Oct 30 (Reuters) - Washington Redskins wide receiver Pierre Garçon on Friday filed a proposed class action lawsuit in U.S. federal court in Maryland on behalf of himself and other NFL players, asserting that daily fantasy sports company FanDuel Inc used their names and likenesses without consent.
The case comes as the unregulated fantasy sports industry, in which people pay to compete for daily cash prizes in simulated sports contests, faces legal scrutiny following reports that a DraftKings Inc employee won $350,000 in a FanDuel contest using what appeared to be insider information.
Garçon’s suit, filed in U.S. District Court in Greenbelt, Maryland, stated that FanDuel exploits the popularity of National Football League players to drive its business and features their names in its advertisements without paying them anything.
“This case is about FanDuel trying to profit on Plaintiff Garçon’s success, and that of other NFL athletes, without compensating them,” the suit stated.
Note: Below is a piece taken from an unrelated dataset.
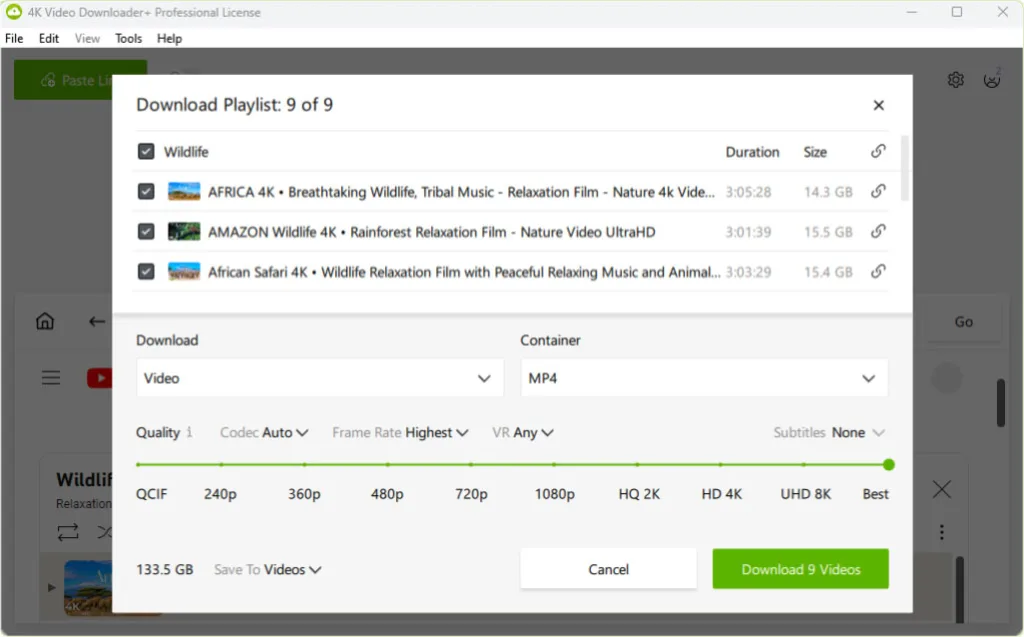Click link icon for AMAZON Wildlife video
Viewport: 1024px width, 637px height.
(x=878, y=231)

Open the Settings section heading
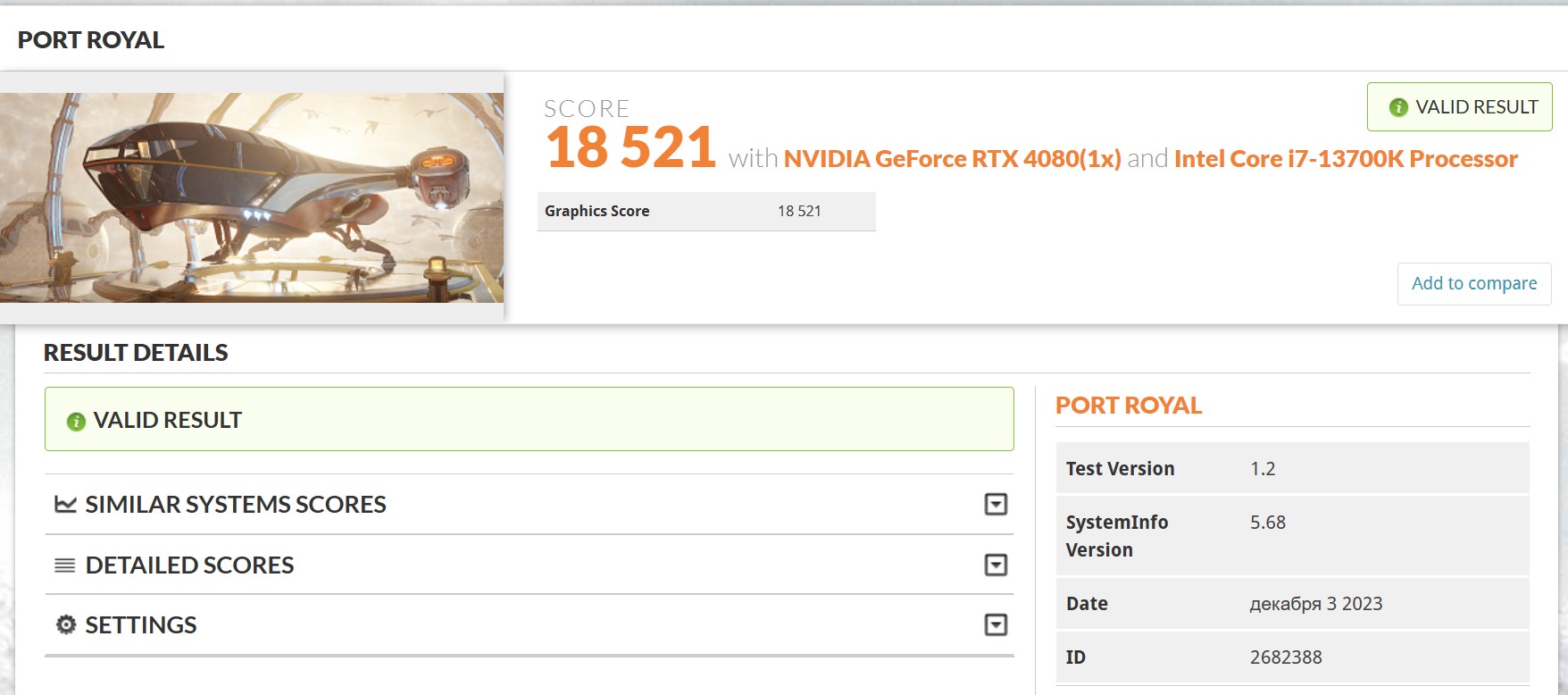[141, 624]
FanDuel rejected the lawsuit’s claims, saying in a statement it is “without merit.”
“There is established law that fantasy operators may use player names and statistics for fantasy contests. FanDuel looks forward to continuing to operate our contests which sports fans everywhere have come to love,” the FanDuel statement said.
Garçon’s lawsuit said the proposed class would be made up of any NFL player whose likeness or name was used by FanDuel starting from January 2013. Garçon said he has suffered damages of at least $75,000 and the class more than $5 million.
DraftKings, which was not named as a defendant in the suit, has a licensing and marketing agreement with the NFL Player’s Association while FanDuel does not, USA Today reported. The newspaper said Garcon promoted FanDuel on his Twitter account last year.
FanDuel and DraftKings, two privately owned industry leaders, are both valued at more than $1 billion.
The Justice Department and the FBI are investigating the industry, according to media reports. New York’s attorney general has also opened a probe.
The Fantasy Sports Trade Association said on Tuesday it had created a control board to oversee the fast-growing, multibillion dollar industry and avoid outside regulation.